Etienne de la Boétie

Dernièrement, j’ai reçu un petit livre de 40 pages, « La prison ruinée » de Brigitte Brami paru chez Indigène Éditions dont le nom est désormais connu car c’est aussi l’éditeur de « Indignez-vous » de Stéphane Hessel -collection « Ceux qui marchent contre le vent ». – 3 € – Sortie : février 2011 et déjà vendu à plus de 4000 exemplaires uniquement par le bouche à oreille, un récit à découvrir.

L’auteur telle qu’elle se présente :

Électron libre, spontanée voire sauvage ; féministo-lesbienno-libertaire. Ne mange pas de foie gras, et suis très sensible à la cause animale. Le Deuxième Sexe de Simone de Beauvoir a été l’électrochoc de ma vie. Depuis, je participe à des actions selon mes convictions personnelles.
J’ai publié aux Éditions Saint Germain-des-Prés, vers l’âge de 20 ans, un recueil de poésie intitulé La lune verte. J’ai animé une émission de radio au moment des premières radios libres.

**Lignes**
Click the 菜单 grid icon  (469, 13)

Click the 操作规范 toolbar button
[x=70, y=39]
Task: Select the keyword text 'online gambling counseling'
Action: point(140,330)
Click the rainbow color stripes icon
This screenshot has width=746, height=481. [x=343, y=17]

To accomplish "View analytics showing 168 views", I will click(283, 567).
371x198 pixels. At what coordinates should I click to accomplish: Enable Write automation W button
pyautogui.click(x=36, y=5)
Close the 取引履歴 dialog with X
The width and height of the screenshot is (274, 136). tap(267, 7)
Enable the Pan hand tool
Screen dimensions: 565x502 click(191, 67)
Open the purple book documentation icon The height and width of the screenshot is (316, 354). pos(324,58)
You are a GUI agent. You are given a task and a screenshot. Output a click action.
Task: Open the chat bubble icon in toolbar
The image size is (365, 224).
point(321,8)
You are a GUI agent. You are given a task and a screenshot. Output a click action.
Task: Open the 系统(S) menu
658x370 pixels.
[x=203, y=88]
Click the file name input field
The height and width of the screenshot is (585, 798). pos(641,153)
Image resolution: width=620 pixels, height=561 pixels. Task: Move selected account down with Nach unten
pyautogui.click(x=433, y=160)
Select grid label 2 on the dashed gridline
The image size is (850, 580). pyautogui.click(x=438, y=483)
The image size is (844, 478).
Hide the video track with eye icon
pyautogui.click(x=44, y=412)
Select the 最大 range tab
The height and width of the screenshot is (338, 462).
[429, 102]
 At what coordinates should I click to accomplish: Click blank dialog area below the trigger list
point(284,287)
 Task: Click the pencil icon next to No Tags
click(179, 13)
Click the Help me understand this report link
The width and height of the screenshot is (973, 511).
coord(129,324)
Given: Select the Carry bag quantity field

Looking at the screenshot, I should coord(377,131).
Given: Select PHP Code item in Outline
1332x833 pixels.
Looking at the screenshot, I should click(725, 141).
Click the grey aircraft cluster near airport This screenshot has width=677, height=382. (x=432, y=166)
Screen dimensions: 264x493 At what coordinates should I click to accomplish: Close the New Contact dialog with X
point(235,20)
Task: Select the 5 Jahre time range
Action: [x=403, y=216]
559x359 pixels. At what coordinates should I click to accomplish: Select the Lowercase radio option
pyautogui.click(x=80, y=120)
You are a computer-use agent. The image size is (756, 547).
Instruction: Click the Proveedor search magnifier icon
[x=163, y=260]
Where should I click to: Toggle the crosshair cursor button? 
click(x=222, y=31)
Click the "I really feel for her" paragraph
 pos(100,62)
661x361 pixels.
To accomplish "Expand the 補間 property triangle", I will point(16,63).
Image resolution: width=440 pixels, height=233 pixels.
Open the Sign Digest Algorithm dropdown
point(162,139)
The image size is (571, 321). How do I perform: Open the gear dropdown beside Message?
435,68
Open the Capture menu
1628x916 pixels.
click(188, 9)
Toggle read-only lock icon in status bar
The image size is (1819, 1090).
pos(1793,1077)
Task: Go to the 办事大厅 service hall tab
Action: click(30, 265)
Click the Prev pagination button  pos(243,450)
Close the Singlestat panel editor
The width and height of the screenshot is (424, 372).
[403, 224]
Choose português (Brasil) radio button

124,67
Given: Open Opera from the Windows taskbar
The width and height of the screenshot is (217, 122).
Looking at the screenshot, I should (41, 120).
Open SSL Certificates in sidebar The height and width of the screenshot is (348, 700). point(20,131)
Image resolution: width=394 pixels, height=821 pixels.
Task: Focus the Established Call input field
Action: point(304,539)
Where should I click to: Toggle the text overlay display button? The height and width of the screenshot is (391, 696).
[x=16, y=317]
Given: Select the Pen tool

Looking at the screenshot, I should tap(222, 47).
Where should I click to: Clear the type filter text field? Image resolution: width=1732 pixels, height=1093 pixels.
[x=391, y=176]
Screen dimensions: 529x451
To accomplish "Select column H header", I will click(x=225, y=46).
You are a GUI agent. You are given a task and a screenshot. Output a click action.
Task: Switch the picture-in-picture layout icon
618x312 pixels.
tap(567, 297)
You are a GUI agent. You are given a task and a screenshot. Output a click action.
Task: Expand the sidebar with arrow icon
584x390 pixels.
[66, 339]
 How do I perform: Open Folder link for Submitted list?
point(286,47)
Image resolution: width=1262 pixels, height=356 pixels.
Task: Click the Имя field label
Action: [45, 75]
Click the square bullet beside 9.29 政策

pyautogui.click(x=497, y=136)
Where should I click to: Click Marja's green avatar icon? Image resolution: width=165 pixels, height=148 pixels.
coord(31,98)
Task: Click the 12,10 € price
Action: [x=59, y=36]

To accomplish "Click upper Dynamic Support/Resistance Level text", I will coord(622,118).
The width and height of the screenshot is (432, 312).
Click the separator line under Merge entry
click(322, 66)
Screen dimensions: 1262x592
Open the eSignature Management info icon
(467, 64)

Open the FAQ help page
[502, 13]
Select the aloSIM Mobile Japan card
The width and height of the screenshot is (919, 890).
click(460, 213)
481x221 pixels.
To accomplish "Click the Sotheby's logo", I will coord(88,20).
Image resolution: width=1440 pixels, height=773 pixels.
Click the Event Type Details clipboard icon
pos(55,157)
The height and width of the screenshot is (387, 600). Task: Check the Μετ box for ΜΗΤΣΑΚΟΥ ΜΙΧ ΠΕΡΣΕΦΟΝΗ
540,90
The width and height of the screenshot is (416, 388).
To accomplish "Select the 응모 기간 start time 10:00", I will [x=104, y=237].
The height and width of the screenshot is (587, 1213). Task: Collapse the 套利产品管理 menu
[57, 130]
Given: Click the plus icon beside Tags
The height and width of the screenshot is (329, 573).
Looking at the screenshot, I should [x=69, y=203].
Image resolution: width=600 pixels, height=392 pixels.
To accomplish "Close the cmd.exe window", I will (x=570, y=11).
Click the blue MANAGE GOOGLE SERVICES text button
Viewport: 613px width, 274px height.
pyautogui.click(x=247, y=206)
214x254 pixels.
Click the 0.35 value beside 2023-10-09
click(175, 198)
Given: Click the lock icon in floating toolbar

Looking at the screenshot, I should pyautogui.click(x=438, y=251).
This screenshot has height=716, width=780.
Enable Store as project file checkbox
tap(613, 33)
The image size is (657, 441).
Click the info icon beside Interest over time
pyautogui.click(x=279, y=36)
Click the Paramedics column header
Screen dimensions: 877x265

**Consigne 1**
D'après le document source, combien d'exemplaires de « La prison ruinée » s'étaient déjà vendus ?
**Consigne 2**
Recopiez fidèlement le passage du document source qui va de « Électron libre, spontanée » jusqu'à « mes convictions personnelles. ».

**Réponse rédigée 1**
Plus de 4000 exemplaires, uniquement par le bouche à oreille.

**Réponse rédigée 2**
Électron libre, spontanée voire sauvage ; féministo-lesbienno-libertaire. Ne mange pas de foie gras, et suis très sensible à la cause animale. Le Deuxième Sexe de Simone de Beauvoir a été l’électrochoc de ma vie. Depuis, je participe à des actions selon mes convictions personnelles.